Сидел я тогда уже в башне, в маленькой сводчатой камере с круглым окошком, к дверям которой надо взбираться по железной лестнице. Камера была крохотной, но радиорупор, защищенный железом и вделанный в стену, был очень большим и невыносимо пронзительным. Раскалывалась голова. Гулкое эхо от сводов превращало камеру в сплошной резонатор. Даже уголовники не выдерживали и вместе со мной железными крючьями от кровати пытались сломать это пыточное орудие. Мы возликовали, когда кому-то это удалось.
В дверях камеры всегда есть наглухо запираемая форточка – кормушка. Ее открывают, когда дают еду, когда приказывают кому-нибудь собираться с вещами или без вещей. И теперь только открываемая кормушка, да посещение камеры утром и вечером дежурным старшиной нарушали наш блаженный покой, сладостную тишину.
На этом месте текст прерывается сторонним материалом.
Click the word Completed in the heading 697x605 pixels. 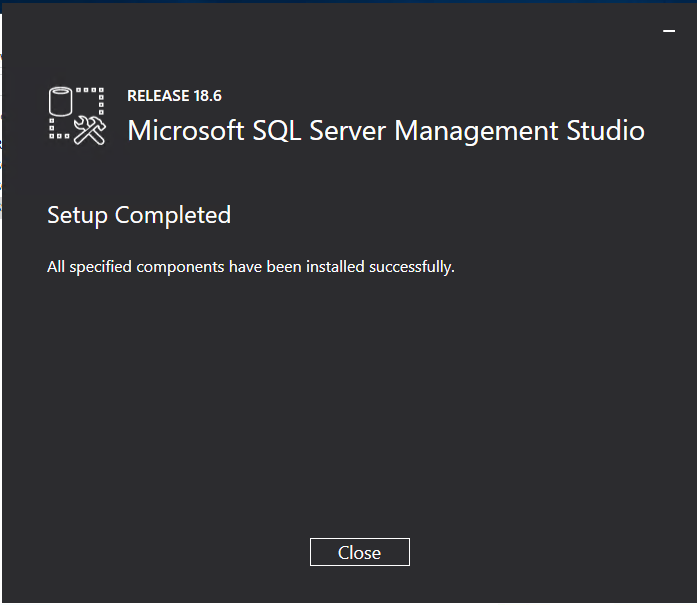click(x=173, y=215)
Но недолго я наслаждался. Мой новый следователь, старший лейтенант Четин (к концу следствия он стал уже капитаном), черноволосый, белокожий коми-пермяк из Кировского КГБ, начал проявлять нервозность. У него были смешные уши, с вросшими мочками и маленькой, но очень толстой верхней частью. Он очень смешно хохотал, сморщивая носик, как рыльце, и становясь удивительно похожим на поросенка.
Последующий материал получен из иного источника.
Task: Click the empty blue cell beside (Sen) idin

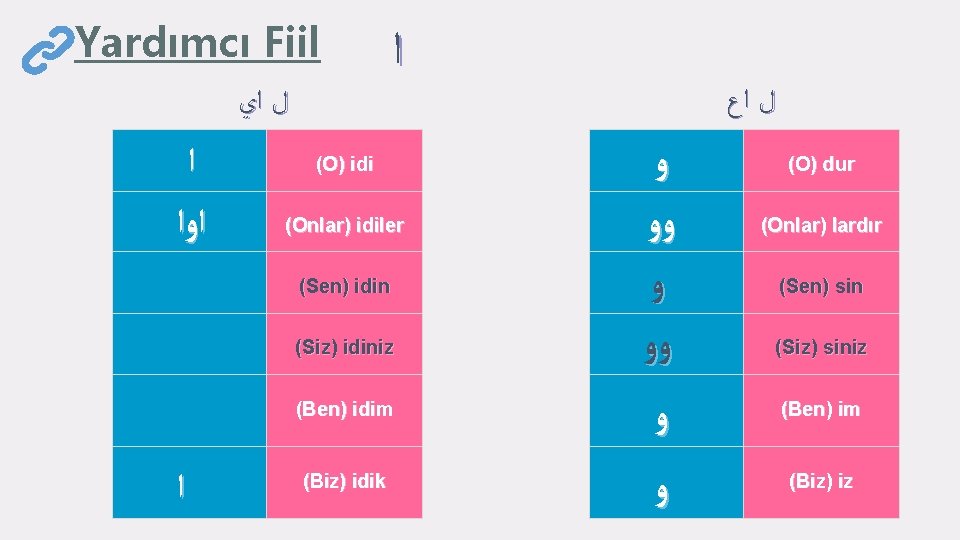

Был он невысокий, полненький и по характеру лучше других. Но тут у него ничего не получалось в самом кульминационном пункте следствия, когда была надежда заарканить таких зубров оппозиции, что голова шла кругом. На него, несомненно, давили сверху, и Четин сказал многозначительным тоном, что мне будет предоставлена возможность подумать…
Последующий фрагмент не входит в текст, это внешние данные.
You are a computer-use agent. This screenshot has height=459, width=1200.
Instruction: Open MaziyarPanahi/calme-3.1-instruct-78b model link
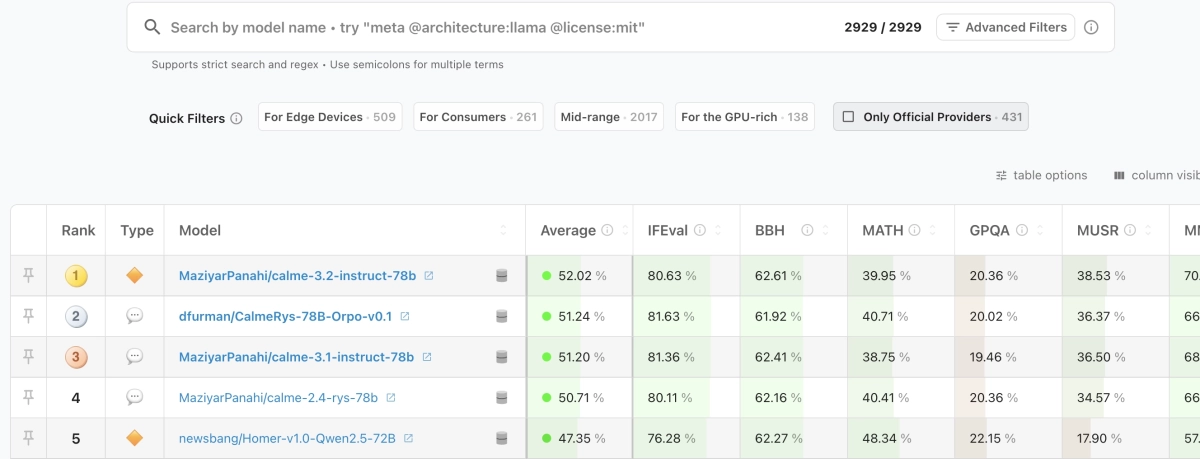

В тот же день за «поломку радио» опер отправил меня в карцер, хотя никаких официальных данных о моей «вине» не было. Так я покинул камеру, в которой был вместе с тремя уголовниками. Один – убийца. Кто-то подкрадывался ночью к его сараю, и Иван застрелил его из ружья. Как выяснилось, в сарае не было ничего, кроме цемента, который и утащить-то нелегко. Иван даже в тюрьме оставался очень толстым, с большим животом. Был он мордастый, круглоголовый, заросший темной щетиной. Спал, как сурок, громко храпел. Просыпаясь, жрал сало и рассуждал о том, сколько он получит и как бы оттуда поскорее выйти на поселение. Грубый, толстокожий, но спокойный. Мне не верится, что мысль об убийстве хоть раз взяла его за сердце. Ивана волновало только наказание.
Второй был какой-то местной шишечкой, выдавал шоферские права парням – за взятку или выпивку, девкам – за постель. Был он воплощенной серостью: серая кожа, серые глаза, серые волосы, большая, расширяющаяся от плеч к животу серая фигура, серая душа. Любил сплевывать под кровать. Стучал. Рассказывал, как он с другом, развратничая, подцепил паразитов, обитающих в интимных местах.
Третий – ассимилированный татарин, с которым было приятнее, чем с другими. Он попал случайно, по пьянке, отделался бы пятнадцатью сутками, но кто-то из ментов вывел его из себя, и он в кабинете угрожающе взял в руки табуретку. Это было уже совсем серьезное преступление и его арестовали по- настоящему.
Вот, с кем я расстался, чтобы никогда уже их не встретить.
7. ДЫХАНИЕ РАЯ
Перед карцером раздевают догола, отбирают одежду и обувь, оставляют только трусы и майку. В качестве верхней одежды выдают легкую хлопчатобумажную робу, не первой свежести, обычно без пуговиц, с дырами. Шапку тоже отбирают. На ноги дают специальные карцерные шлепанцы. Уходя, оставляешь их для преемника. При этом никто не интересуется, есть ли у тебя грибок.
Вот и карцер – маленький бетонный гроб. Стены заляпаны беспорядочными цементными брызгами («шубой»), впечатление ужасное; в неровностях скапливается многолетняя сыроватая пыль. Помещение подвальное, окошко маленькое, очень высоко, загорожено многочисленными густыми решетками; стекла матовые. Полумрак. Двери обиты железом, рассверленным заусенцами внутрь камеры (чтобы не мог стучать – руки изранятся в кровь).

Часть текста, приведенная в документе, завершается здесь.